10 things invented by women
If you make a list of the most famous inventions of the last few centuries, among the authors of these inventions will be very few women. And it's not that women can not invent or they do not have a creative bone, but they face numerous obstacles in getting "credit" for their ideas.
Take, for example, the case of Sybil Masters (Sybilla Masters), a woman who lived in the American colonies. After observing the work of Indian women, she invented a new way to turn corn into cornmeal. Sybil went to England in order to obtain a patent for his idea, however, if the current law forbids women to have their property, including intellectual. This property is usually owned by the father or the woman or her husband. In 1715, a patent for her invention yet been issued, the document was given the name of her husband.
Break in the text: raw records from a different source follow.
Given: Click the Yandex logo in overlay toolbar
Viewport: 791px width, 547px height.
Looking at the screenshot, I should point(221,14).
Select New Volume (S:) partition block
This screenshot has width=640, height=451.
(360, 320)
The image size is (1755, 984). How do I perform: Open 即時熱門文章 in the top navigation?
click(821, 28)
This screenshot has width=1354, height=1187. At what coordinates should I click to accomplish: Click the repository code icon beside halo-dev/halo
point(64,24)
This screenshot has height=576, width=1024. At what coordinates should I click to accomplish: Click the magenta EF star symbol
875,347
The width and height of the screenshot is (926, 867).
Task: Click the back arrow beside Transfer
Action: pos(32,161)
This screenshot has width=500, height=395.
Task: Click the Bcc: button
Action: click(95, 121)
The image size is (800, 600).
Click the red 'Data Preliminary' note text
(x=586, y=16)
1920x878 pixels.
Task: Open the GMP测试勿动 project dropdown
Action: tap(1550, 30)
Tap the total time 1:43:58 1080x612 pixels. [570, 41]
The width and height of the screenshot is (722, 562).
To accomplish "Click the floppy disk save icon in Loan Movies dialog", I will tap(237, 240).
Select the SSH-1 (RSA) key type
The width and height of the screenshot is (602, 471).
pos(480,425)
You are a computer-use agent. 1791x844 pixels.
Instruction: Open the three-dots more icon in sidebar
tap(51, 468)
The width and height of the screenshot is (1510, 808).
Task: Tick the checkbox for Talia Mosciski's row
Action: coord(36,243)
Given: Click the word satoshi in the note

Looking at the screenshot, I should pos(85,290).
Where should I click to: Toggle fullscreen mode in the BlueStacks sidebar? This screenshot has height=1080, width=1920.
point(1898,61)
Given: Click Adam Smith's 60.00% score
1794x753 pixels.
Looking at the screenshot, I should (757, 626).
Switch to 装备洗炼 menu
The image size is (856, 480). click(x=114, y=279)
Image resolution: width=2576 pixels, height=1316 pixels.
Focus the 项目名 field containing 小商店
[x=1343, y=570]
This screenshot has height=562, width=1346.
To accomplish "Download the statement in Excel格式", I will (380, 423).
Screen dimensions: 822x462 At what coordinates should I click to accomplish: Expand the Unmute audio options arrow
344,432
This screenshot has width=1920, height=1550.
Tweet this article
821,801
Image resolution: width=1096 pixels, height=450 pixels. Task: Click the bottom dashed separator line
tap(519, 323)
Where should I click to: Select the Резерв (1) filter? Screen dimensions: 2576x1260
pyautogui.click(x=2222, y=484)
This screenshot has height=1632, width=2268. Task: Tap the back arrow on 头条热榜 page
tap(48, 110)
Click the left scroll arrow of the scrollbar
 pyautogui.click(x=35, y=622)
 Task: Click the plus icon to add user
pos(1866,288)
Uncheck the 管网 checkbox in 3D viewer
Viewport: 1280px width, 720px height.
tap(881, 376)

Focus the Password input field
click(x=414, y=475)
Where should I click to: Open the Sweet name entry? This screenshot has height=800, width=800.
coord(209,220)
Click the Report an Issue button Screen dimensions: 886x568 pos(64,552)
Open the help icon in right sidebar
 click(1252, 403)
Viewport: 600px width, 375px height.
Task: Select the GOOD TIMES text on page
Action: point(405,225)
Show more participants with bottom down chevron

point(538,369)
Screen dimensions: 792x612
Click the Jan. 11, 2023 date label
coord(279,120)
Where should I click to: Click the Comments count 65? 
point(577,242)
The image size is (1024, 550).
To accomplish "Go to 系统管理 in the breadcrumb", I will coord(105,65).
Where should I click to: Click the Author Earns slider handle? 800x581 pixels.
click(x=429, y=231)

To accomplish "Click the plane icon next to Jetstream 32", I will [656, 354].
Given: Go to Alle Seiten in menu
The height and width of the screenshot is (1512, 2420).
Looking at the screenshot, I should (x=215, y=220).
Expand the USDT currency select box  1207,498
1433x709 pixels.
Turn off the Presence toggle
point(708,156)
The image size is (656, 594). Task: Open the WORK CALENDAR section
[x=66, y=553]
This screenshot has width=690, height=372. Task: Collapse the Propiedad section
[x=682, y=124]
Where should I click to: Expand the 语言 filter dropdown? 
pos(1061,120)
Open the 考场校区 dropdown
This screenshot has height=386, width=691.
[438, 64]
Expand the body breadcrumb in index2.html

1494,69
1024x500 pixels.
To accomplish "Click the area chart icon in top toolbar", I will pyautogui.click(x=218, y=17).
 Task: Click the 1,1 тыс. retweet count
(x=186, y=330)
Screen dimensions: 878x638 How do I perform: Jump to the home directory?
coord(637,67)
Such property laws did not allow many women to acquire patents for their inventions. Women are also less likely to receive, and receive technical education, which would help them to generate brilliant ideas and turn them into a real product. Many women are faced with prejudice and ridicule when they sought help from the women in the implementation of their ideas.
Mary Keith (Mary Kies) was the first American woman who registered the patent in his name. In 1809, she developed a way to weave straw hats, it was an economic boon for New England. Given a document in his own name, Mary, thus, paved the way for other women - to inventors in order to have the right to patent their ideas. Below is a list of 10 things, the authors of which are women.
10. Circular Saw
In the late 18th century there was a Protestant religious sect known as the Shakers. The main values of this sect were communal life, gender equality and hard work. Tabitha Babbitt (Tabitha Babbitt) lived in sheykerskom community in Massachusetts and worked as a weaver, but in 1810 she came up with a way to ease the burden of working for his brother. She noticed that men sawing logs special saw with two handles, which need to pull it back and forth. Although the load on the two men were the same, sawn timber only when the saw is moving forward and in reverse motion with the log, nothing happened.
Babbitt thought it was a waste of energy, and has created a prototype of a circular saw, which later came to be used in the sawmill industry. She came up with a circular saw blade, so every move made sense. However, because of the community's commandments, Babbitt did not receive a patent for his invention.
9. Chocolate cookies
There is no doubt that many culinary masterpieces were born as a result of chance, but it is necessary to allocate among them one of the most enduring and delicious - chocolate chip cookies.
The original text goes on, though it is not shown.